### Text
Canadian Cities Looking To Opt-Out Of CETA Rather Than Get Roped Into An ACTA-Like Situation
from the municipalities-fight-back dept
Though the specific process differs from country to country, international agreements are generally negotiated and signed at the highest levels of government, with input from everyone else filtering up (in theory) through the hierarchy—at least until you get something like ACTA, where the public rises up en masse and essentially overrides the whole system. One thing that you don’t often see is municipal governments standing up to take a direct role in international negotiations—but that’s exactly what’s happening now in Canada, where cities are seeking to avoid an ACTA-like situation by asking to opt out of the Canada-EU Trade Agreement (CETA) at the municipal level.
The effort is being led by The Council of Canadians, a social justice group which is working to persuade cities, towns, and municipal authorities all over Canada to request exemption from CETA. Their core concern is about the agreement’s procurement chapter, which sets down rules about how governments and other public bodies can spend money on goods and services, and which they fear will unduly restrict municipalities:
For example, new rules in CETA on how public bodies spend money would:
- Prohibit municipalities from putting buy local or buy Canadian preferences on contracts, or requiring that bidders use some portion of local or Canadian goods, services or labour. This would end the ability of municipalities to use procurement as a local economic or social development tool.
- Prohibit municipalities from using public spending to create or support a market for innovative goods and services, including green technologies, if the effect would favour Canadian producers or attract investment to Canada.
- Prohibit municipalities from spending public money in ways that support sustainability, for example through buy local food policies like the one Toronto passed to reduce emissions from food miles.

### Task 1
In the article on Canadian cities and CETA, which group is leading the effort to have municipalities request exemption from the agreement?
### Task 2
Pick up the article on Canadian cities and CETA right after its final sentence and carry it on.

### Given records

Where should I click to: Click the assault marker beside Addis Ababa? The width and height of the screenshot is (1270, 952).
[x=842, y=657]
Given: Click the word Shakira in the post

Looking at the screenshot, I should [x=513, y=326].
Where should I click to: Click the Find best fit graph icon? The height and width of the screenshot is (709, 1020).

### Exercise answer 1
The Council of Canadians, a social justice group.

### Exercise answer 2
As long as municipal governments are part of the CETA deal, these prohibitions will apply to local purchases. We need to make sure cities, towns, school boards and hospitals are not bound by these unnecessary rules.
So far, over 30 local governments representing over 5.5 million people have joined the exemption campaign and another 30 to 40 municipal councils, school boards or associations have asked for more information and more input in the negotiations. Unfortunately, as is common with these situations, such concerns have been largely brushed off in a weak damage control effort by the federal government. Assurances from the Candian Foreign Affairs and International Trade Ministry on the Myths and Realities page are reminiscent of the EU's ACTA Facts, and the Council of Canadians have a page that debunks them. International trade strategist Peter Clark laughs off the fears Canadians have of corporate control of their water services.
CETA is not about diverting Canada’s lakes and rivers – which would not do Europeans much good in any event because we have no common borders… There is no requirement to privatize services which do not compete with private entities and do not operate on a commercial basis.
There are good reasons for the municipalities' concern about the investors' clauses, but Clark just tells them not to worry their pretty little heads about it and run along. Stonewalling and secrecy are not the way to build confidence in the benefits of CETA.